If it was really open-source you'd be able to just train one yourself.
This sort of puts the whole notion of "open source" at risk.

Code is a single input and is cheap to compile, modify, and distribute. It's cheap to run.

Models are many things: data sets, data set processing code, training code, inference code, weights, etc. But it doesn't even matter if all of these inputs are "open source". Models take millions of dollars to train, and the inference costs aren't cheap either.

edit:

Remember when platforms ate the open web? We might be looking at a time where giants eat small software due to the cost and scale barriers.

> We might be looking at a time where giants eat small software due to the cost and scale barriers.

This assumes that abstractions are no longer possible.

Only if you were a billionaire. These models are starting to be so out of reach for single researchers or even traditional academic research groups.
Maybe the road to heaven is paved with bad intentions.
It's especially rich coming from Facebook who was all for regulating everyone else in social media after they had already captured the market.

Everyone tries this. Apple tried it with lawsuits and patents, Facebook did it under the guise of privacy, OpenAI will do it under the guise of public safety.

There's almost no case where a private company is going to be able to successfully argue "they shouldn't be allowed but we should" I wonder why so many companies these days try. Just hire better people and win outright.

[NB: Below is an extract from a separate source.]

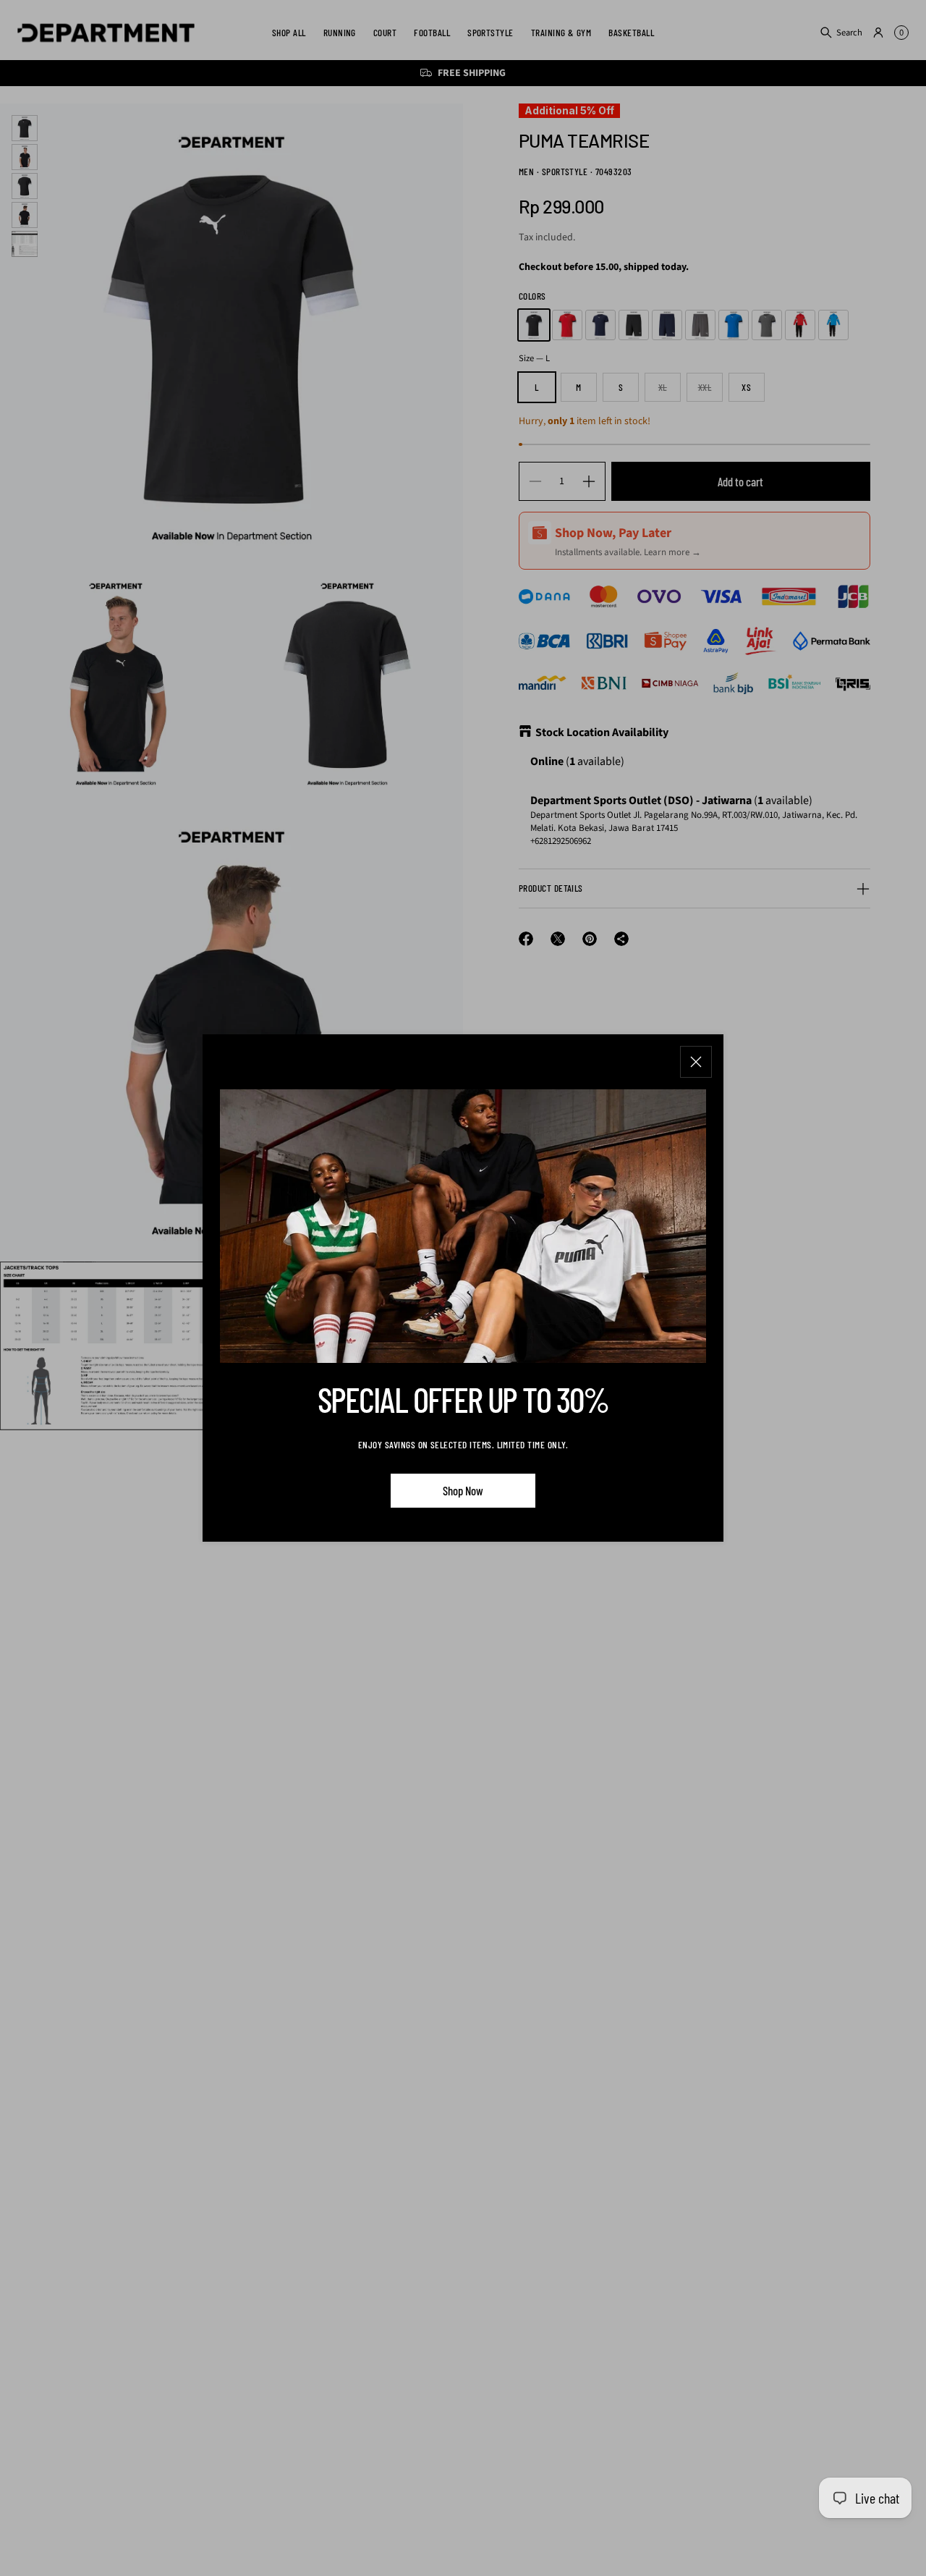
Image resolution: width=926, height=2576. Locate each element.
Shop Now (463, 1489)
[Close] (696, 1062)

It has been clear from the beginning that Meta's supposed desire for an open source AI, is just a coping mechanism for the fact that got beat out of the gate. This is an attempt to commoditize AI and reduce OpenAI/Google/Whoever's advantage. It is effective, not doubt, but all this wankery about how noble they are for creating an open-source AI future is just bullshit.
You're wrong here. Meta has released state of the art open source ML models prior to ChatGPT. I know a few successful startups (now valued at >$1b) that were built on top of Detectron2, a best-in-class image segmentation model.
It’s because Facebooks complementary good is content (primary good is ad slots) and if somebody wins the ai race they can pump out enough content to jumpstart a Facebook competitor with a ton of content.
I feel the same way. I'm grateful to Meta for releasing libre models, but I also understand that this is simply because they're second in the AI race. The winner always plays dirty, the underdog always plays nice.
but they've _always_ released their stuff. Thats part of the reason why the industry uses pytorch, that and because its better than tensorflow.

In the same way that detectron and Segment anything is an industry standard.

Sure, for LLMs openAI released a product first. but its not unusual for meta to release useful models.